I blog about free markets in medical care and transparent pricing.
Ludwig von Mises adopted as his life motto a verse from Virgil: Tu ne cede malis, sed contra audentior ito. The translation is: Do not give in to evil, but proceed ever more boldly against it. His writings and his life reflect the extent to which he truly adopted this wisdom. His refusal to compromise, while closing many doors to him (and nearly costing him his life, as he was forced to flee Nazi Germany), has inspired some of the greatest thinking about economics and its relationship to human behavior. Lew Rockwell’s dream of an institute dedicated to the field popularly called “Austrian” economics, is named after Mises, no doubt signaling to all that compromise of principle would simply never be entertained.
I’ve always liked Mises’ motto, wondering what a world would be like where more people adopted this way of thinking. I ran into another saying this past weekend at the annual meeting of the Association of American Physicians and Surgeons (AAPS) that I wanted to share with you, no less powerful in my opinion, than Mises’ favorite quote from Virgil.

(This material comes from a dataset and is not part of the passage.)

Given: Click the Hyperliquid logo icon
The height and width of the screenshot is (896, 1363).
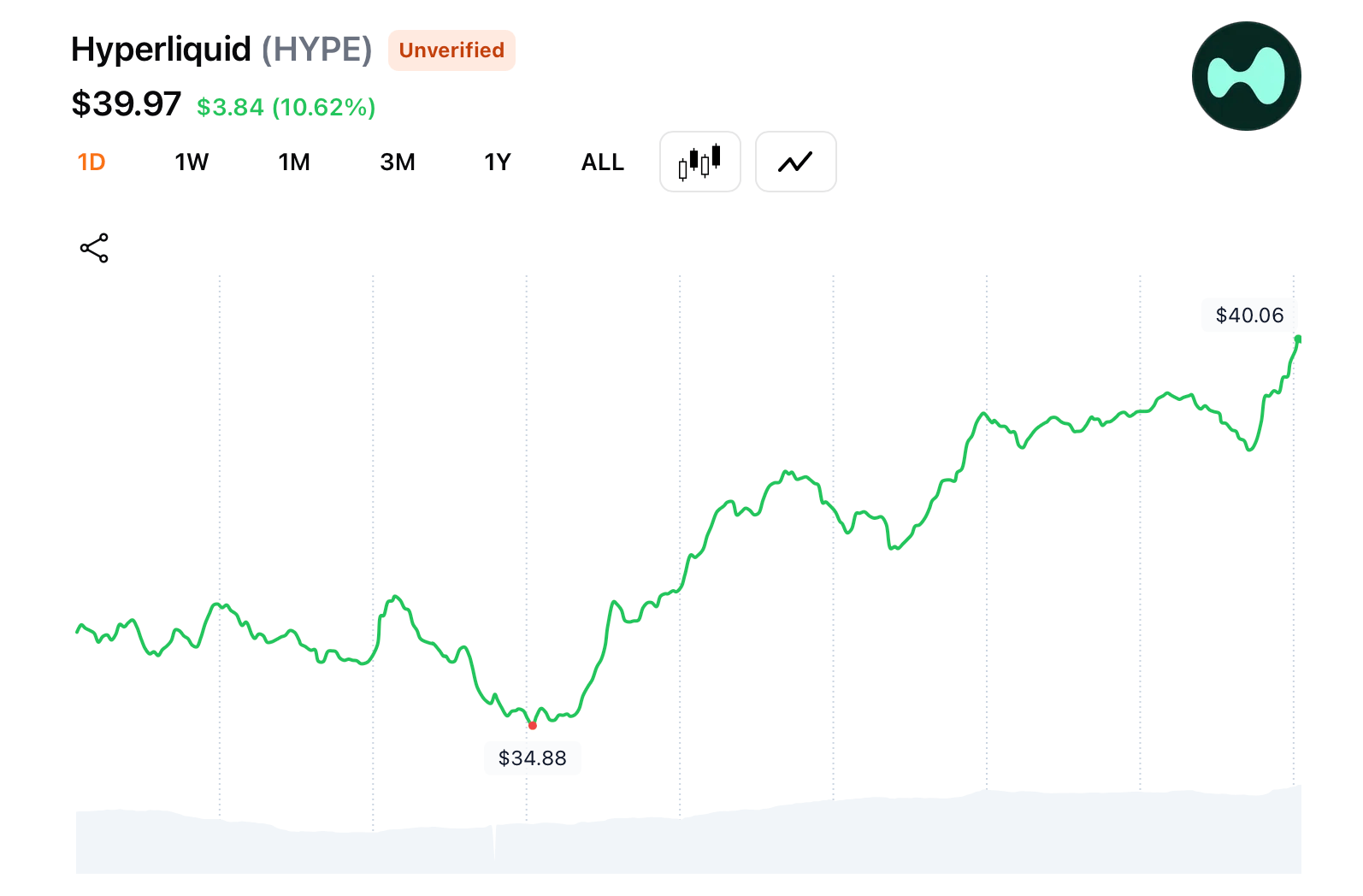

Principiis Obsta, Finem Respice. The translation is: Resist the beginnings, consider the ends. Interestingly the author, Publius Ovidius Naso, known as Ovid in the English world, was, like Virgil, a poet of Latin literature. This quote was revealed at the AAPS meeting as used by a former Nazi to describe the sequence of events in Germany that led to their fascistic insanity. Very small steps, unnoticed by most, led to the totalitarian regime we all now know well.
I think these two quotes have affected me because they are unfortunately applicable in our time. Bob Dole of Kansas was asked in a debate once if there was an issue over which he was willing to lose an election. His opponent was making the case for an absence of principle in Dole’s career. Dole simply did not know what to say. He, like almost anyone in politics or with power, chose victory and the maintenance or growth of their power and influence, over principle. It seems like people will say anything these days to gain power, knowing their future actions bear no resemblance to prior pledges and promises.

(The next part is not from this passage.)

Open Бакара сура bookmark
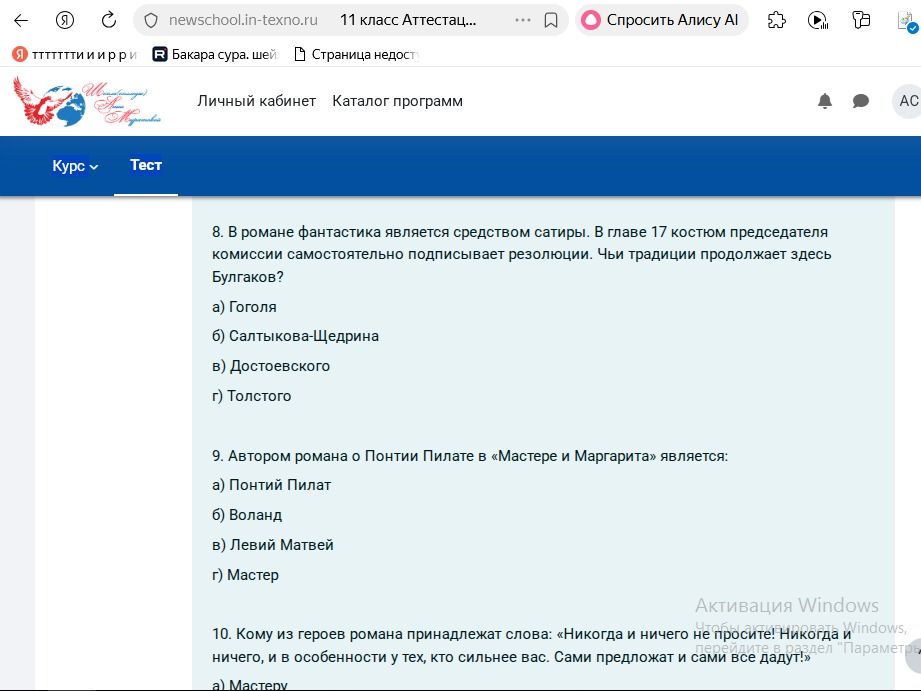Screen dimensions: 921x691 215,55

So what does any of this have to do with health care? Universal health care was the issue that eventually brought power to the Nazis. This is an extremely inconvenient fact for those promoting it. Countries that have embraced this insanity have wholeheartedly embraced rationing of care to the sick and euthanasia, as an individual’s health, rather than staying an issue for that individual, became a matter for the “state.” In Great Britain (a country Hayek warned in his Nobel prize winning “Road to Serfdom, was embracing the very economic policies of the Nazis they were fighting!) euthanasia has morphed into murder, as their Liverpool Care Pathway is used to “free up” hospital beds.

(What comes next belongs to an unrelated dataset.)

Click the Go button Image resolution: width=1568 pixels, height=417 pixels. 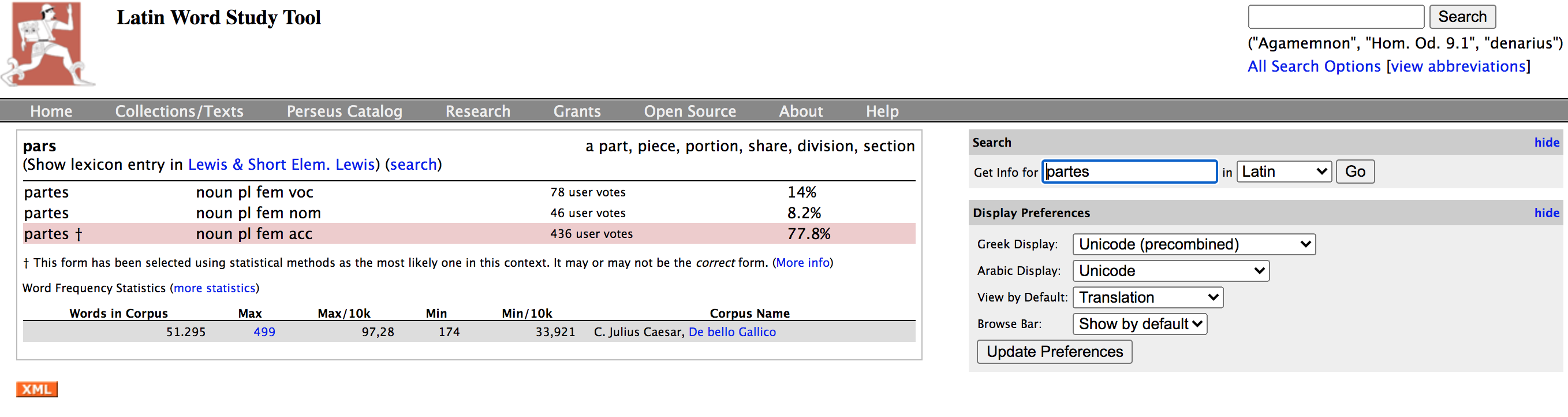1354,172
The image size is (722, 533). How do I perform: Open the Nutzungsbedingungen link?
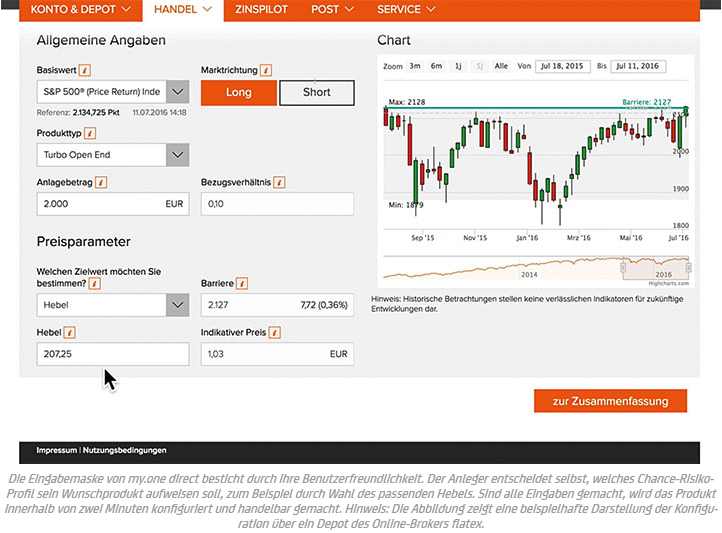[125, 450]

“But that can’t happen here,” you say! The Independent Payment Advisory Board screams otherwise. The data mining through electronic medical record systems screams otherwise. ”Meaningful use” and “best practices” cookbook medical approaches scream otherwise. Accountable Care Organizations, HMO’s by another name, scream otherwise. I think none of these small steps would have occurred had we heeded the advise from Virgil and Ovid.
G. Keith Smith, M.D.
Thanks to the goons in D.C., health insurance is basically witheld from most folks’ paycheck just like the Ponzi schemes social security and Medicare. That the purchase of health insurance is a deductible expense for employers and not for employees creates the most perverse consequences, one of which is that insured employees feel like their health care is essentially “free.” This creates an artificially high demand, employers try to check with all manner of obstacles. Employers as the providers of this insurance are also inclined to provide this product in name only, to the extent many can get away with it. HMO’s are essentially this “insurance in name only” product. Barriers to real care (not the ridiculous and cheap “wellness” insanity) prevent patients from gaining access in a timely fashion or getting the care at all. This is achieved by granting bonuses to the gatekeepers to the extent to which their denial of real care has been effective. Patients enrolled in HMO’s have health cards they carry around authorizing them to see a doctor whose job it is to deny them care.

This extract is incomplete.